Beginning last Friday
and concluding this Friday, Poorva, the fourth chapter of the Asian
Women and Theatre Conference (with prior festivals in Japan and
the Philippines), is showcasing 20 productions by women directors
from India, Cambodia, Vietnam, Japan, Malaysia and the Philippines.
Following the festival there will be a four-day conference to encourage
dialogue and debate around concerns for women artists. The event
is organized by theatre resource center Natarang Prathishthan, along
with the National School of Drama and the Indian Council of Cultural
Relations. It has support from the Ford Foundation, which also supported
a 10-member delegation of Asian Diaspora artists based in the U.S.
(including one Vietnamese Irish American instigator of improvisational
jam sessions) to attend as festival observers and conference participants.
There have already been
12 different productions presented, all followed by a morning-after
discussion series. Day 2 discussion brings us right into some of
the nitty gritty about the need for and potential dangers of a 'women's'
festival. The discussion moves through concerns about breeding mediocrity
to acknowledgement of the impelling need to correct the inherent
"original negligence" in a system that can allow a 'national' theater
festival to occur without a single female director. It becomes overwhelmingly
apparent that artists coming from each of the represented countries
are fighting similar though distinct battles for inclusion and representation.
As I think cumulatively
about the many works I've witnessed in the rush of the past five
days, it also becomes overwhelmingly apparent that it is women primarily
who suffer the immediate consequences of global, state and/or personal
violence. Of course, the recent 'riots' (actually carefully
orchestrated pogroms), and violent sexual subjugation of women in
the western state of Gujarat are on everyone's minds. How could
you ignore stories of a woman eight months pregnant who begged to
be spared only to have her assailants slit open her stomach, pull
out her fetus and slaughter it before her eyes, or of a young woman
and her three-month old son, killed because a police constable directed
her to 'safety' and she found herself instead surrounded by a mob
which doused her with kerosene and set her and her baby on fire?

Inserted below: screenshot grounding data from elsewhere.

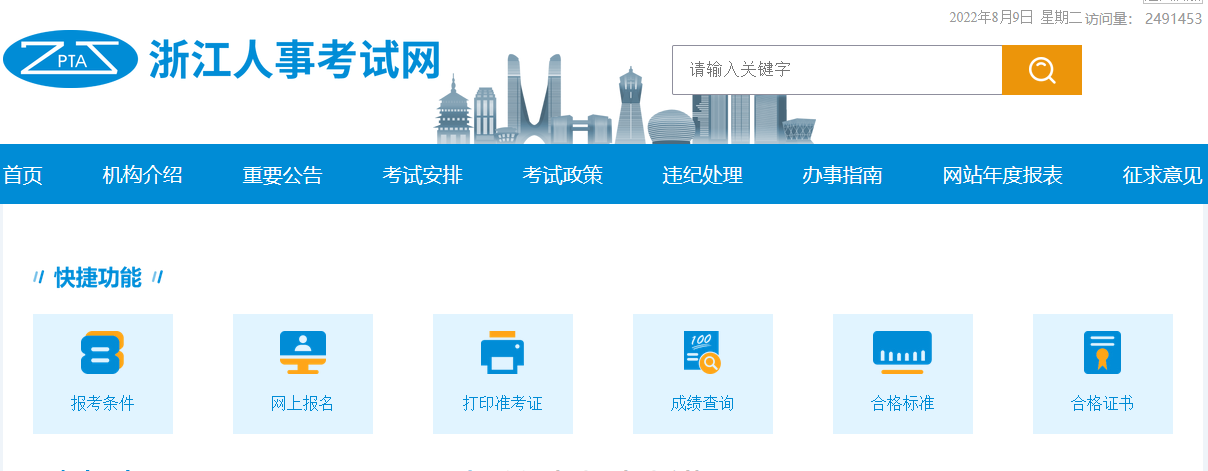1208x471 pixels.
Task: Click the 打印准考证 printer icon
Action: [502, 352]
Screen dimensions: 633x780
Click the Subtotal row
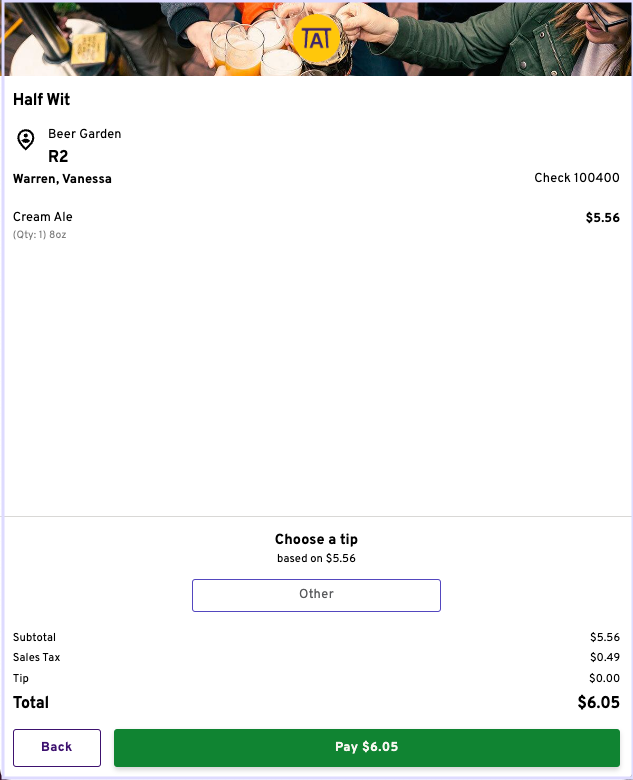pos(35,637)
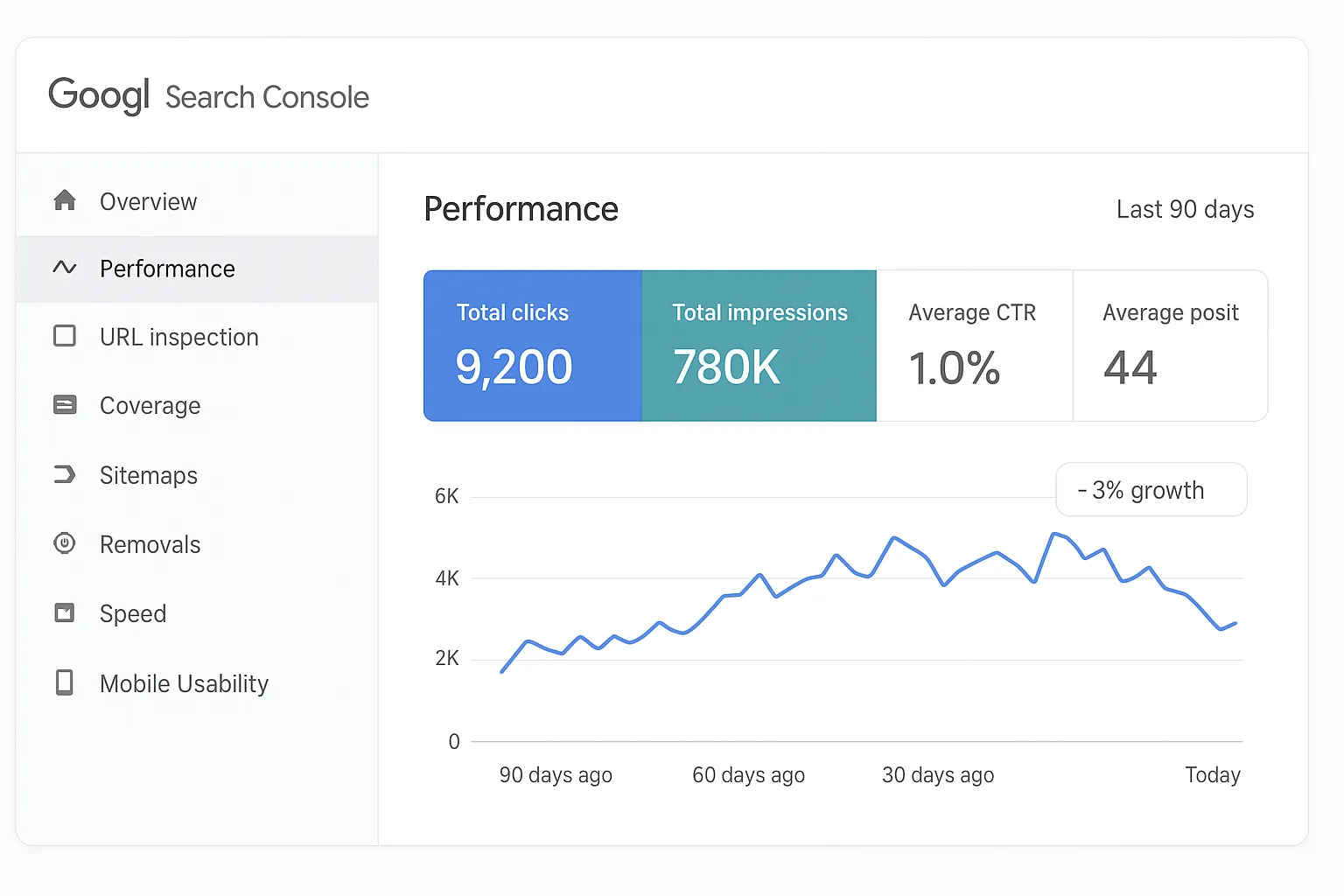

The role of the arts and activism has never seemed more of an imperative,
as the performances here bear out.
From India, Kirti Jain's
"Aur Kitne Tukde" looks at the holocaust of Partition, when in 1947
Pakistan was created as a separate state for Muslims and roughly
500,000 people were killed, 12 million migrating between India and
Pakistan. Jain focuses on the experience of four women (three with
real-life models) who survived gang-rape, mutilation and forced
exile under the patriarchal concept of "honor." She skillfully crafts
the movement on stage so that we are brought from a children's game
suddenly into the re-creation of mass female suicides, or a playful
game of tug-o-war turns into the dance of a woman being dragged
from her home. In one horrific sequence during which a Sikh village
has been surrounded by Muslims, we see a sword crashing clay vases
out of the upraised hands of young women onto the ground, portraying
the sacrifice that the men have decided to make of the unmarried
girls of their own village for the sake of their community's 'honor.'
From the Phillipines,
the Mebuyan Peace Project's stunning "Panaw" presents a domestic
violence survivor's spiritual journey to Mt. Malakinay. The ensemble
of six women uses rousing music employing indigenous vocal and instrumental
techniques and Mindanaoan inspired dance to transport the viewers
into a truly visceral response. My response was so physical I can
still only describe it as an encompassing rush of homesickness for
an unknown place.
India's Usha Ganguli
presents "Rudali," an exquisitely staged production that follows
a middle-aged woman's passage out of poverty via the unusual profession
of hired mourner for the elaborate death rituals for the rich. Ganguli's
eye for the composition of a scene and the piece's creative sonic
transitions raise this work above the mass of other compelling but
notably more static plays. From the same country, the dynamic Maya
Krishna Rao places her own body and voice at the crux of local and
international politics as she riffs and weaves her way through "A
Deeper Fried Jam." Rao, a trained dancer and well-known stand-up
comedian, acknowledges the plight of women in a city struggling
through significant physical harassment of women, but not as a victim.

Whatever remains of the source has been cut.